More bizarrely the whole event wrapped up with a Libyan female army officer shrieking political slogans into a microphone about the great people of Libya and going on about “al haq,” the truth. The revolution clearly lives on, this time as part of Libya’s new ideology, eco-capitalism.
What was not mentioned at the ceremony was that the whole idea of the GMCDA was not the Libyan government’s but the brainchild of the Tatanakis, a wealthy Libyan family that made its money from drilling company Challenger Ltd. The Tatanakis are to finance a $300 million hotel at the GMCDA and stumped up the money for the whole PR trip.
Much of the excursion had such a degree of mystery, with several guests not saying whom they worked for or why they were there.

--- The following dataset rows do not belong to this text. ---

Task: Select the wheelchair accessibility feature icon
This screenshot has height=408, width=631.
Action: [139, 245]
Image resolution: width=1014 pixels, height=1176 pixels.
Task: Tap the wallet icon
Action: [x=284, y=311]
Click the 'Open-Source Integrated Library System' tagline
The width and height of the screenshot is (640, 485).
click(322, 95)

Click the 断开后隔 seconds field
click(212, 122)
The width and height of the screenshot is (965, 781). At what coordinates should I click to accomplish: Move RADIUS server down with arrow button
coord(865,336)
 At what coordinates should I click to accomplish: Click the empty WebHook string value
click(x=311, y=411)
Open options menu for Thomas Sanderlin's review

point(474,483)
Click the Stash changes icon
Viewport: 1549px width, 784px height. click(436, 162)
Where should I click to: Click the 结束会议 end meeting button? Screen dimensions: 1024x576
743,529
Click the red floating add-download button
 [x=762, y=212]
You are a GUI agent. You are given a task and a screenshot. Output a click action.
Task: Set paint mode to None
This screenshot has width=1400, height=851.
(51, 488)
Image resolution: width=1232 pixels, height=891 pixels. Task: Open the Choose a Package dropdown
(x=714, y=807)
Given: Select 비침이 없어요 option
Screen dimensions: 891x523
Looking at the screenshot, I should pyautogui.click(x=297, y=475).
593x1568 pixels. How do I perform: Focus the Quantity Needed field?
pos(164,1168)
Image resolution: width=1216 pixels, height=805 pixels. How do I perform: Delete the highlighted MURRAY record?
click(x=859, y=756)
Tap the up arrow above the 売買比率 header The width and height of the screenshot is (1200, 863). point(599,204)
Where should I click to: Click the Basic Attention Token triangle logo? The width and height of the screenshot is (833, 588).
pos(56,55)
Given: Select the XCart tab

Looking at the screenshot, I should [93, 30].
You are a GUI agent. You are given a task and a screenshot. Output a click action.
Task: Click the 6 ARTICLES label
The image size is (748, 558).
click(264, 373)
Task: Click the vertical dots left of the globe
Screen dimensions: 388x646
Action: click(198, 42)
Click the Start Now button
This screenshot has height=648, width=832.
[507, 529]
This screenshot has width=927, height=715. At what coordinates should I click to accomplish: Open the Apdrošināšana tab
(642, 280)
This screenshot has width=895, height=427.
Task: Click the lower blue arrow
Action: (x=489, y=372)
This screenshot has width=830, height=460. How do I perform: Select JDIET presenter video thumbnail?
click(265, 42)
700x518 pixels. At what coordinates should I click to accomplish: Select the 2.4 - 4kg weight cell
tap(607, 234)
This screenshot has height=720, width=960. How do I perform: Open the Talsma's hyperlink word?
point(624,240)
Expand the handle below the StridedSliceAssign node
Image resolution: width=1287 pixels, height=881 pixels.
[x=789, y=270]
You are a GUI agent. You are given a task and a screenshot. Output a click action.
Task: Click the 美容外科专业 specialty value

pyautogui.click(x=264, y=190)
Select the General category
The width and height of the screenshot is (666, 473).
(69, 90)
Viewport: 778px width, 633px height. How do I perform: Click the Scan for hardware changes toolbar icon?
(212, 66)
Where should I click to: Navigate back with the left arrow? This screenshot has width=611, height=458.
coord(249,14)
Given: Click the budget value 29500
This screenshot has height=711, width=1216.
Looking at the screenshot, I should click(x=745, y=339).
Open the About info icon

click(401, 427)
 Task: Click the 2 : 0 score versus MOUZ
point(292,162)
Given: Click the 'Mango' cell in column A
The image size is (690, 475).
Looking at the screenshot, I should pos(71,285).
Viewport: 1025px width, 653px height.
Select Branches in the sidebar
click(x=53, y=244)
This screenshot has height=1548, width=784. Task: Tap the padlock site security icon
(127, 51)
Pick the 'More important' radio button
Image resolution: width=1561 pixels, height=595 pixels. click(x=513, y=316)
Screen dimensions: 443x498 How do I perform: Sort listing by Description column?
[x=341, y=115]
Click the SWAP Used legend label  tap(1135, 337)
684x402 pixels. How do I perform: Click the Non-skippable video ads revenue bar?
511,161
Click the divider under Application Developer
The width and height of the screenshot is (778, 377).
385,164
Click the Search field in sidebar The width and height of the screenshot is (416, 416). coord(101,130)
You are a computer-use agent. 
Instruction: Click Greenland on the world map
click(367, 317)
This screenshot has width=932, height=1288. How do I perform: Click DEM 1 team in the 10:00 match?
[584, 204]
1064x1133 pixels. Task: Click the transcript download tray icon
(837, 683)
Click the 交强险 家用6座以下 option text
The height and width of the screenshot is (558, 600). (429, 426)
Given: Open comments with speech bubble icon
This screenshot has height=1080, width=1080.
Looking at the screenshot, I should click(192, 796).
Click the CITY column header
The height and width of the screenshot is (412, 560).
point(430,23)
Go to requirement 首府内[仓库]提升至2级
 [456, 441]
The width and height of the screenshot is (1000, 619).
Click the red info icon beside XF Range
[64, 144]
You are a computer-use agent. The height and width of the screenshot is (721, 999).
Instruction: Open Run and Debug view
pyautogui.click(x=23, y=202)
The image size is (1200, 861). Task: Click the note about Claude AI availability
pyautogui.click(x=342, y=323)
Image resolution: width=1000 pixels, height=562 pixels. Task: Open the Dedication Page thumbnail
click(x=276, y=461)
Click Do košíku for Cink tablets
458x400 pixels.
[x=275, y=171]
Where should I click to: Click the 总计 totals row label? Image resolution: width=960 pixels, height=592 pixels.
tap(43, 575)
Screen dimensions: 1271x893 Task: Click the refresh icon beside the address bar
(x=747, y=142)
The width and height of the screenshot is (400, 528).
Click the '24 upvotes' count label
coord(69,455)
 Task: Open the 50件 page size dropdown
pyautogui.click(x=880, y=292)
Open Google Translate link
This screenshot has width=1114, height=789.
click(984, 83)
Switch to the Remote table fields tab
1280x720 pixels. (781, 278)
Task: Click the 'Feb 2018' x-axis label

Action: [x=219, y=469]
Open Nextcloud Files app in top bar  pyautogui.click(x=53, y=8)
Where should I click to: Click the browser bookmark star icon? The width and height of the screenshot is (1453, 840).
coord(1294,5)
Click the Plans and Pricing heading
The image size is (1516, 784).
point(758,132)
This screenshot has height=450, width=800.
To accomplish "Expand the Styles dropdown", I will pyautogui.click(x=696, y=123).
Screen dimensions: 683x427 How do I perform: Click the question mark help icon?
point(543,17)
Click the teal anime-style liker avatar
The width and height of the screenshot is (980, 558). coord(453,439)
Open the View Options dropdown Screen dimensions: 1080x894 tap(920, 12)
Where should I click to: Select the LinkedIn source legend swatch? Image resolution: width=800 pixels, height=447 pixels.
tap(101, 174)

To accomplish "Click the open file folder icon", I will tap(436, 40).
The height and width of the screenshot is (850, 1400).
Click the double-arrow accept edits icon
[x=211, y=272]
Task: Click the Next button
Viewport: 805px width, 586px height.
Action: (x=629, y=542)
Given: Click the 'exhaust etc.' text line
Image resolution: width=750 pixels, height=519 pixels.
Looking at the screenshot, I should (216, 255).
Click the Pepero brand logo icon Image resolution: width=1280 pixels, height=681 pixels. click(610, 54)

And what the Princess of Albania, the Archduchess Valerie Salvador Habsburg-Lothringen, the strategic advisor to the Crown Prince of Qatar, and the head of development for the Prince of Monaco were doing there was never explained.
Presumably planning to invest some greenbacks in green obsessed Libya.

'THE SWORD OF ISLAM'

Saif Al-Islam, “the sword of Islam,” is Gadafi’s second son and has no official governmental role but is allegedly being groomed to be Gadafi Senior’s successor as “Guide of the Revolution.” A painter in his spare time, Saif Al-Islam is studying for a PhD at the London School of Economics and has raised eyebrows over criticisms of his father’s regime.
Earlier this year he famously said that the Bulgarian medics held by the Libyans for nine years for allegedly infecting hundreds of children with HIV had been tortured while imprisoned.
Curiously, some people believe that Gadafi Junior will play a major role in a future conflict between France and the Arabs, if a prophecy by the 16th century soothsayer Nostramadus is to be believed : “The Libyan Prince will be powerful in the West, the French will become so inflamed of Arabs, learned in letters he will agree to translate the Arab language into French.”
The only snag with this prediction is that Libya, despite its formal title, is no longer an Arab country after Colonel Gadafi stormed out of the Arab League in 2002. As Jr. told the BBC a few years ago: “The new Libya is black, because we are African now and we are Mediterranean at the same time.”
Saif Al Islam’s younger brother, Al-Saadi Gadafi, is known for having played football for Italian team U.C. Sampdoria and negotiating a 7.5% financial stake in Juventus.